▶ [EXTRACT PROVIDED]
==============================

The common misconception is that Kubernetes 'runs containers.' It does not. Kubernetes manages the desired state of workloads. The container runtime (containerd, CRI-O) runs containers. Kubernetes tells the runtime what to run, monitors whether it is running, and corrects deviations. This distinction matters when debugging crashes, image pull failures, and networking issues.
Control Plane Architecture: The Brain of the Cluster
The Kubernetes control plane consists of four components that work together to maintain cluster state. Understanding each component's role — and its failure modes — is essential for production operations.
kube-apiserver is the front door. Every kubectl command, every controller reconciliation, every kubelet status report goes through the API server. It validates requests, persists state to etcd, and serves as the watch endpoint for all controllers. It is stateless — you can run multiple replicas behind a load balancer for HA.

==============================

▶ [TASK INSTRUCTIONS]
- 1) According to the Kubernetes passage, which component actually runs containers?
- 2) Using the Kubernetes passage, decide whether each statement agrees with it, answering yes or no and quoting the words that settle it: (a) kube-apiserver persists state to etcd; (b) kube-apiserver must run as a single instance; (c) Kubernetes itself runs containers.
- 3) Extend the Kubernetes passage, picking up after its final sentence.

▶ [ENTRIES PROVIDED]
==============================

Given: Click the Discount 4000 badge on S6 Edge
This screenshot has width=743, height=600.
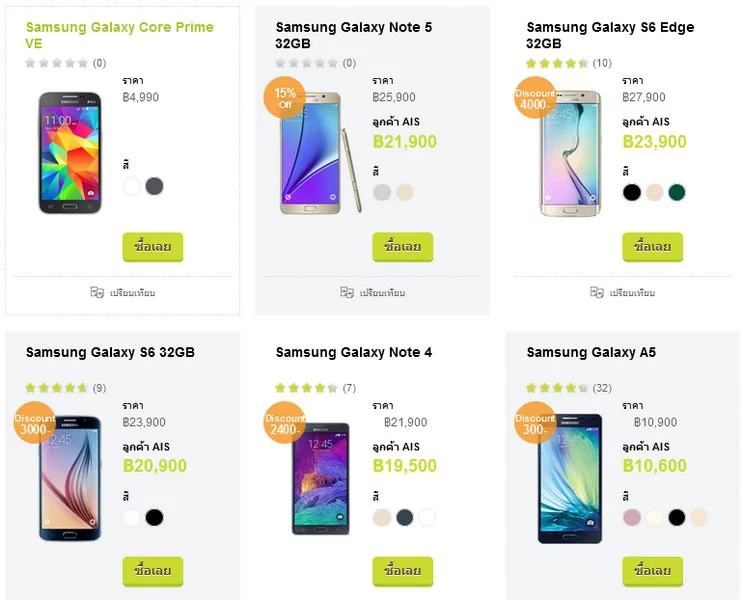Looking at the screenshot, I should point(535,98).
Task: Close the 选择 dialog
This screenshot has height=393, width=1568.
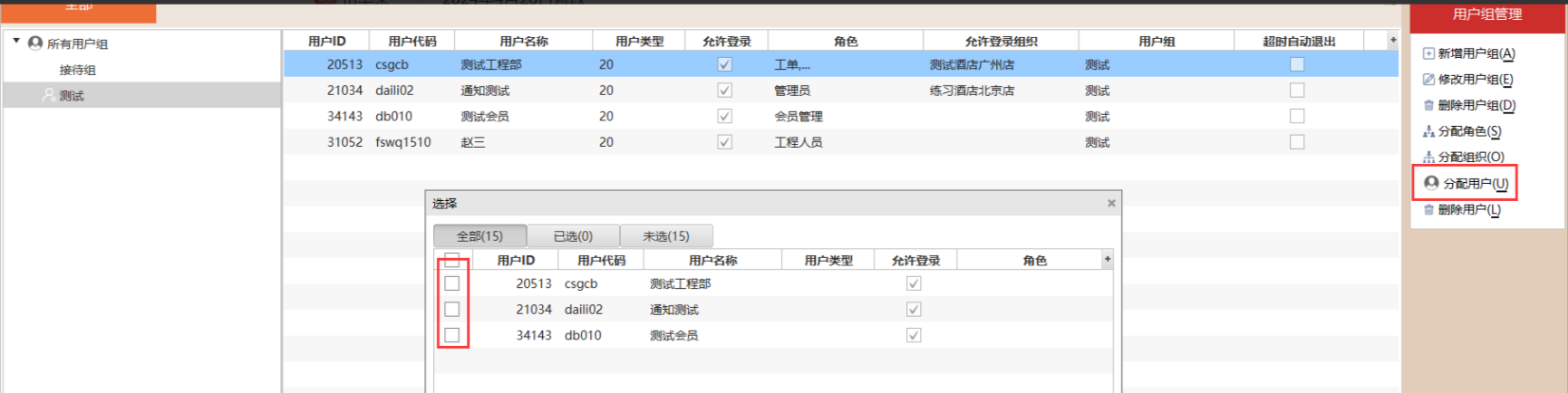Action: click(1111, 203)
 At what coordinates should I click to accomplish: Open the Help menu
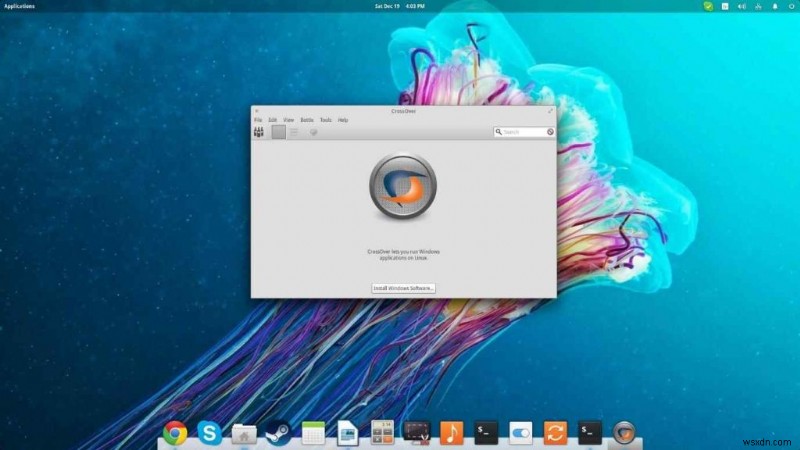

==============================

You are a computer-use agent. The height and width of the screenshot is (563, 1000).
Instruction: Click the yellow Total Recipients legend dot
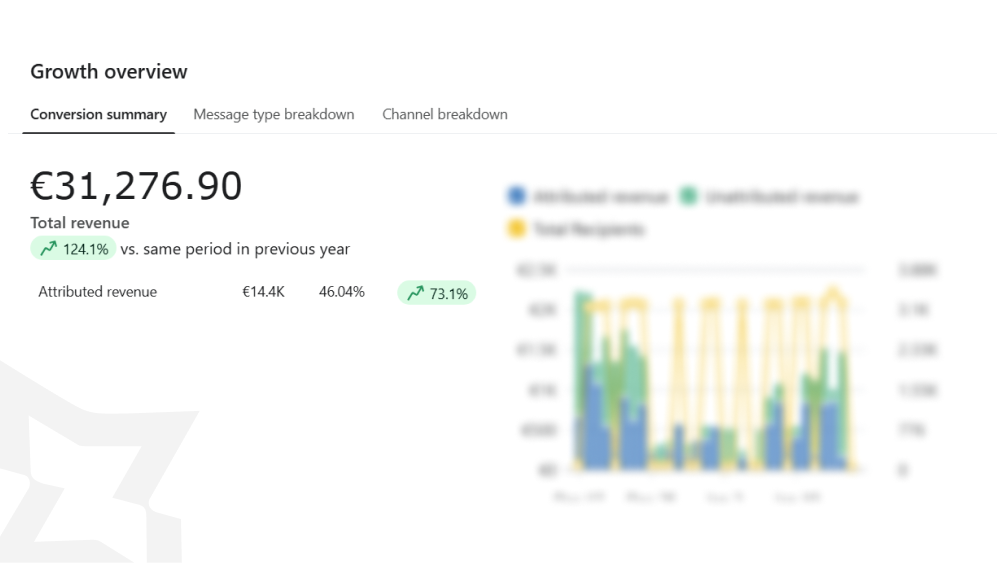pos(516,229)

==============================

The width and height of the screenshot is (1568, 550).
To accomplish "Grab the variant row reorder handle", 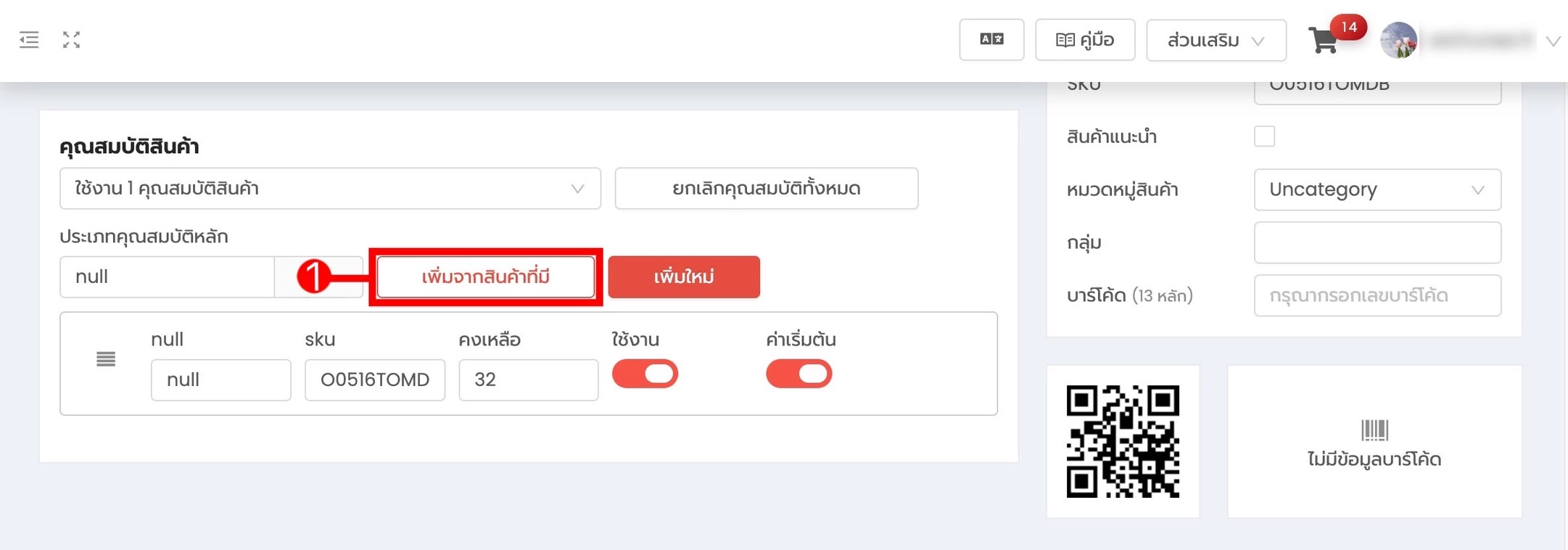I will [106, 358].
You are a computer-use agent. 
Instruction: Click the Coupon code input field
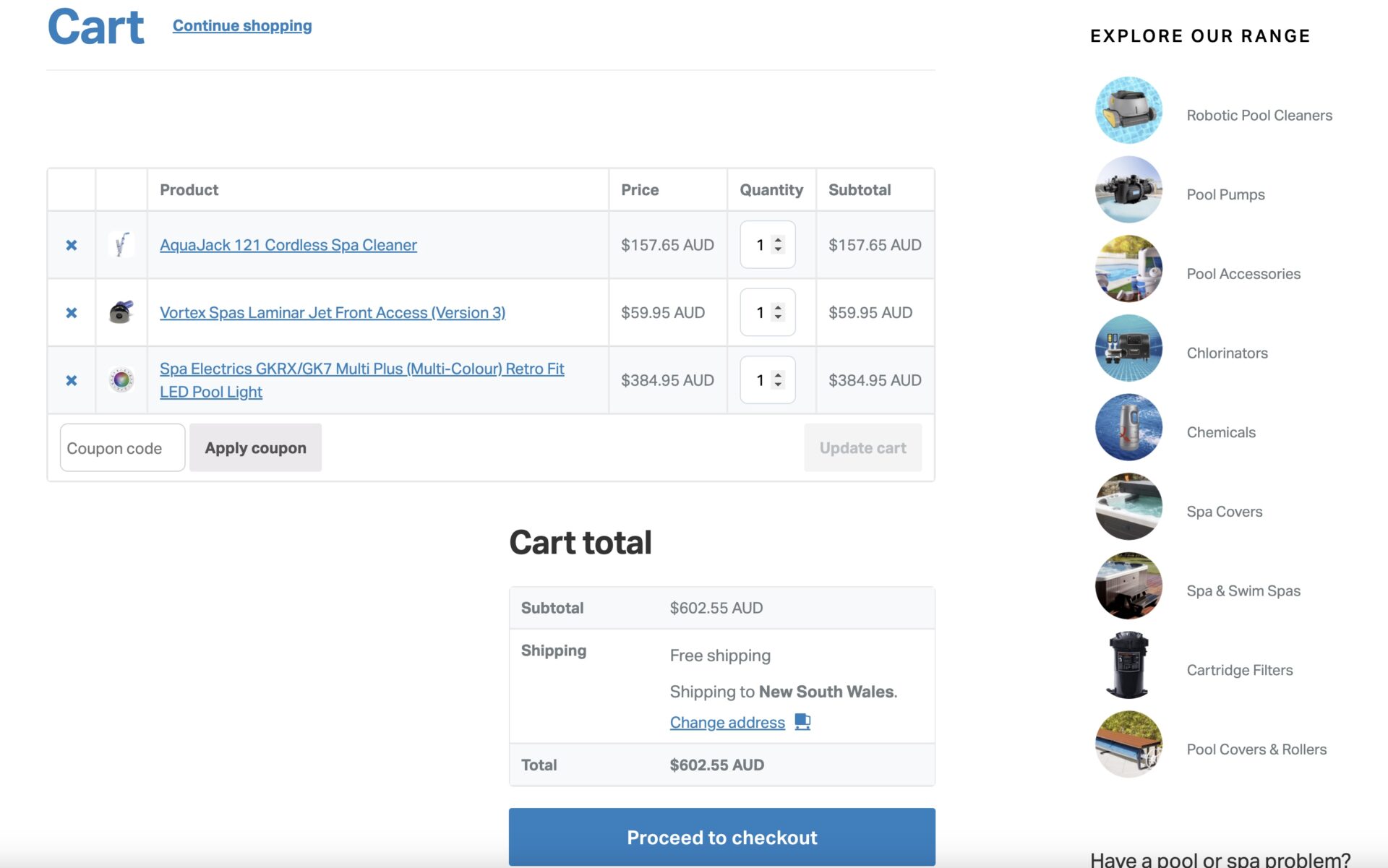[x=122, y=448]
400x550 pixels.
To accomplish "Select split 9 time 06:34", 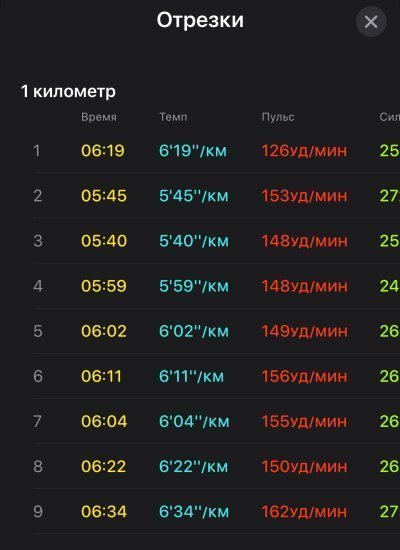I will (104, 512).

==============================

▶ [RESULTS]
- 1) The container runtime, such as containerd or CRI-O.

- 2)
(a) Yes: "It validates requests, persists state to etcd, and serves as the watch endpoint for all controllers."
(b) No: "It is stateless — you can run multiple replicas behind a load balancer for HA."
(c) No: "The common misconception is that Kubernetes 'runs containers.' It does not."

- 3)
etcd is the single source of truth. It is a distributed, consistent key-value store built on the Raft consensus protocol. All cluster state — Pod definitions, ConfigMaps, Secrets, node registrations — lives in etcd. If etcd loses quorum, the cluster cannot make any state changes. etcd is the most critical component and the most commonly under-provisioned.
kube-scheduler watches for unscheduled Pods and assigns them to nodes. It does not run Pods — it only writes the nodeName field. The kubelet on the assigned node then pulls the image and starts the container. The scheduler uses a two-phase process: filtering (eliminate infeasible nodes) and scoring (rank feasible nodes, pick the highest score).
kube-controller-manager runs the control loops. Each controller watches a specific resource type and reconciles actual state with desired state. The Deployment controller ensures the right number of replicas exist. The Node controller detects when nodes go unhealthy. The Endpoint controller updates Service endpoints as Pods come and go.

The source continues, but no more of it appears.